• _Passage for review_:
•••••
Example Eulogy for a Brother

My big brother Rey seemed to be in a terrible hurry as a kid. He did everything years before he was ready, started everything before he knew how to do it. Act first, think later seemed to be his motto. He moved from one thrill to the next like a tornado and left wreckage to match. Then as if he reached his destination, seemed to slow the world down to savour every experience as an adult.

There were four of us kids terrorising our poor mother, evenly spaced two years apart. Our older sister Anne and younger brother Cole. But as kids Rey and I were tight. Rey was leading from the front and I was eager to follow. It didn’t matter to him I was a girl and we didn’t hang around to see what anyone else was doing.

So many firsts came courtesy of Rey.

The first broken window. Playing football on the four meters of the front lawn, he kicked a twenty-meter torpedo shot, right through our parent’s bedroom window. I remember Mom coloring a Hobbytext picture of “The devil made me do it.” Dad stuck it to the wooden panel covering the hole until the glaziers came later in the week.

My first bike ride - I remember vividly him showing me how to learn, by stealing Anne’s bike and leaning it against a low wall near our house. “sit on, push off and pedal like crazy so you don’t fall off!” Great advice actually.

Another first for me: skinned knees, and legs, and elbows and face. That one was showing me how you ride like a bullet down the huge steep hill we lived on, crouched down on a tiny plastic skateboard. I came off about half way down, tumbling the other half along the bitumen. He forgot to tell me how to slow down. I was about 6.

He was the first smoker, the first to drive, the first to get a job and earn his own money—a revelation that I very quickly followed. He was also the first to move out of home. He was fearless and determined to get the most out of life. That was Rey.

We used to do such crazy, stupid, dangerous stuff, but he was the older brother you needed in school when the going got tough. The one to make you feel safe when you were scared, the one to inspire you to push the envelope of life

With strict parents and the reigns held tight, keeping up with the cool kids would be tough in our teens. Rey endured the turbulence of trouble, mainly brought on by himself, testing boundaries, exploring the limits, and measuring the consequences. To me, he was like the vanguard bravely going forth, softening up the terrain. Following along a few years later, he’d moved the line so far I barely knew what trouble was.
•••••
• _Available data_:
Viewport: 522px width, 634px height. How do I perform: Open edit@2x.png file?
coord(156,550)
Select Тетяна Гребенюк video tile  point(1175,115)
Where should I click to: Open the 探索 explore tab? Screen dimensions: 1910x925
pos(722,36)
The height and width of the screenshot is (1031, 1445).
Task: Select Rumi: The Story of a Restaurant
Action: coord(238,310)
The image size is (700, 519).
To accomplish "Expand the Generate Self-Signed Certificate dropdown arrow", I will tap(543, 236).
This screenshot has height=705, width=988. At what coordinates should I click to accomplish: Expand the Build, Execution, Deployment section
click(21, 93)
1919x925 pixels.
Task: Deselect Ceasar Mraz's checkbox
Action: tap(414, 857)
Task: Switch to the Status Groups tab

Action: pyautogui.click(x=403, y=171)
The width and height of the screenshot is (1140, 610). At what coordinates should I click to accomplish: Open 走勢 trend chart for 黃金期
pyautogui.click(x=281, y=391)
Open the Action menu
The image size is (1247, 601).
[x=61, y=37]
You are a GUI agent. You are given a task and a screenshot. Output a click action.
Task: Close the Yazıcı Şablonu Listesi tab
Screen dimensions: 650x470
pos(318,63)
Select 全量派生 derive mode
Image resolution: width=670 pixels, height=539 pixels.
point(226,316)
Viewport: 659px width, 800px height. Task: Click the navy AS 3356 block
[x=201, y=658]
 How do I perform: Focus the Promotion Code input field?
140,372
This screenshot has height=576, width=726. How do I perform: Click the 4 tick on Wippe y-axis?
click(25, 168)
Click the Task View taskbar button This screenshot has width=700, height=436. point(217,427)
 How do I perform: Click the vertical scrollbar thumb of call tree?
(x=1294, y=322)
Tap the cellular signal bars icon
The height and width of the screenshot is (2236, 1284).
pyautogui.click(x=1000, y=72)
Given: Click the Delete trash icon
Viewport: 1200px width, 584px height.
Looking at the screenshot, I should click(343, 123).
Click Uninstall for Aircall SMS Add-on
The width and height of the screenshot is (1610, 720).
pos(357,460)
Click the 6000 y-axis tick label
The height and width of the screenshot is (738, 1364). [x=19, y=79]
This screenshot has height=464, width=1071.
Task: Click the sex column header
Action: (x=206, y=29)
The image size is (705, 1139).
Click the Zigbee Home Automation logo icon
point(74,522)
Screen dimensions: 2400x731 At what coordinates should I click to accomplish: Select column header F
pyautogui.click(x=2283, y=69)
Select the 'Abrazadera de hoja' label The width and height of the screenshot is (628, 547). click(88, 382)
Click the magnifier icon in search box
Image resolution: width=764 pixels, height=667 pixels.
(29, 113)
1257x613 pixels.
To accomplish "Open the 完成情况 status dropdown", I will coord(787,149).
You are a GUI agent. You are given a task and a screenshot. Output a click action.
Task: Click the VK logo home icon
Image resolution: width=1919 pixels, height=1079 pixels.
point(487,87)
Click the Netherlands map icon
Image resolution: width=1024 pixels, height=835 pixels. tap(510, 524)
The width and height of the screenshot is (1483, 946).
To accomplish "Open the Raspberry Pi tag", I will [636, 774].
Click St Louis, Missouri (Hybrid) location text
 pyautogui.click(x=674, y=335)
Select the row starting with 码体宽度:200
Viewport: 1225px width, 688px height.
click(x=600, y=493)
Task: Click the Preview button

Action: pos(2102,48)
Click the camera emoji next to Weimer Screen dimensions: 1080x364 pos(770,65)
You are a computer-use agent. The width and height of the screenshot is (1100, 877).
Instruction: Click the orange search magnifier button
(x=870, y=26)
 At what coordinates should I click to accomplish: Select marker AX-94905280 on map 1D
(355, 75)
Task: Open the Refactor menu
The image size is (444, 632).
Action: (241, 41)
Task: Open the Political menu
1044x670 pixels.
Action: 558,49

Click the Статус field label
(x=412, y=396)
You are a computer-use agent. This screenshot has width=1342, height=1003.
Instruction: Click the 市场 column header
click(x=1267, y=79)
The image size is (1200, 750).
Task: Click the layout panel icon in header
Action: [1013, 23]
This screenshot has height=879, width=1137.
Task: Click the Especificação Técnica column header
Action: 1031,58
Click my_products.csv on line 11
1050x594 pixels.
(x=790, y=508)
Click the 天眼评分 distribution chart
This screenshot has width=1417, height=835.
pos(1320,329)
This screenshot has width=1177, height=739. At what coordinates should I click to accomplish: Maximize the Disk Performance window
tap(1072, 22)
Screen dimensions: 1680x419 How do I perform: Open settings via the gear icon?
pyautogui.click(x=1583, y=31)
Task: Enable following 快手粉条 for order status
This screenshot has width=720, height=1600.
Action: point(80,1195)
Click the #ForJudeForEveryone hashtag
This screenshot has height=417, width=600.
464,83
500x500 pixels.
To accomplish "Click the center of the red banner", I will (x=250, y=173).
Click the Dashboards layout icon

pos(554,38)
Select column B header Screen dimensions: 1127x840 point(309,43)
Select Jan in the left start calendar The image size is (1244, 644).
•••••
• _Required work_:
[1] In the eulogy, list each first attributed to Rey in the paragraph beginning "He was the first smoker".
[2] According to the eulogy, how far apart in age were the four children?

• _Task results_:
[1]
- The first smoker
- The first to drive
- The first to get a job and earn his own money
- The first to move out of home

[2] They were evenly spaced two years apart.